您可能会问,既然您还没有定义任何映射器或缩减器,为什么会得到这个偏移量?这是因为,映射器将始终 运行 完成将每一行映射到它的偏移量的任务,并被称为 IdentityMapper.

How can i get the same ouput as the input?

好吧,您可以定义一个映射器并将输入行映射到输出并去除偏移量。

public void map(Object key, Text value, Context context
                    ) throws IOException, InterruptedException {
    // Some cool logic here
}

在上面的代码中,key 包含 虚拟整数值 即偏移量。 value 包含每一行的值,一次一个。 您可以使用 context.write 函数编写自己的代码来编写 value,然后不使用减速器并设置 job.setNumReduceTasks(0) 以获得所需的输出。

我同意@philantrovert 的回答,但这是我找到的更多详细信息。 根据 Hadoop- The Definitive Guide,TextInputFormat 将偏移量添加到行号。这是有关 TextInputFormat 的文档:

TextInputFormat is the default InputFormat. Each record is a line of input. The key, a LongWritable, is the byte offset within the file of the beginning of the line. The value is the contents of the line, excluding any line terminators (e.g., newline or carriage return), and is packaged as a Text object. So, a file containing the following text:

On the top of the Crumpetty Tree
The Quangle Wangle sat,
But his face you could not see,
On account of his Beaver Hat.

is divided into one split of four records. The records are interpreted as the following key-value pairs:

(0, On the top of the Crumpetty Tree)
(33, The Quangle Wangle sat,)
(57, But his face you could not see,)
(89, On account of his Beaver Hat.)

Clearly, the keys are not line numbers. This would be impossible to implement in general, in that a file is broken into splits at byte, not line, boundaries. Splits are processed independently. Line numbers are really a sequential notion. You have to keep a count of lines as you consume them, so knowing the line number within a split would be possible, but not within the file.
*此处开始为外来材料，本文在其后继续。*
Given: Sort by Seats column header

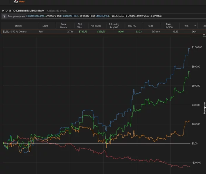Looking at the screenshot, I should pos(45,26).

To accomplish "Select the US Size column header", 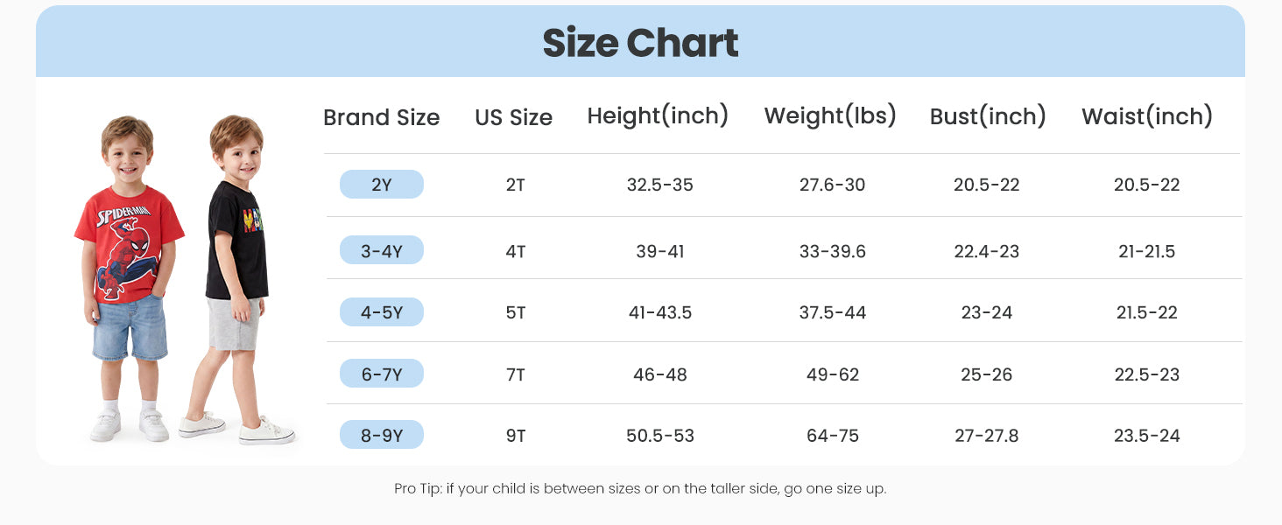I will [514, 117].
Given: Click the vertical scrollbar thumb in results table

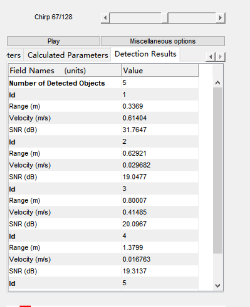Looking at the screenshot, I should 218,170.
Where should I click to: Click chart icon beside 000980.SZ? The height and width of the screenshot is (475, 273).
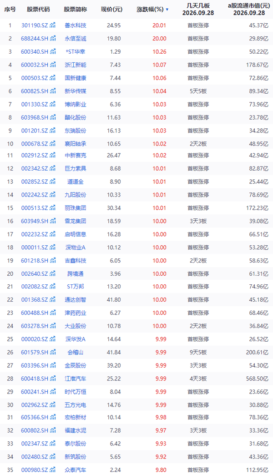[53, 470]
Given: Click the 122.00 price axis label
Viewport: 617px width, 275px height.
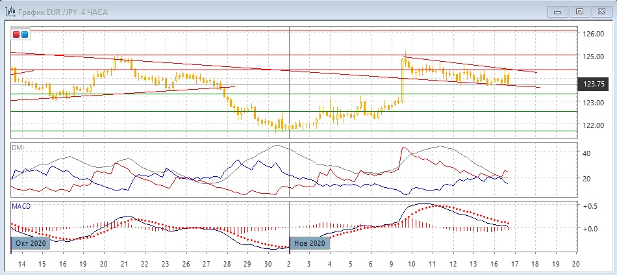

However, the offset within the file of each line is known by each split independently of the other splits, since each split knows the size of the preceding splits and just adds this onto the offsets within the split to produce a global file offset. The offset is usually sufficient for applications that need a unique identifier for each line. Combined with the file’s name, it is unique within the filesystem. Of course, if all the lines are a fixed width, calculating the line number is simply a matter of dividing the offset by the width.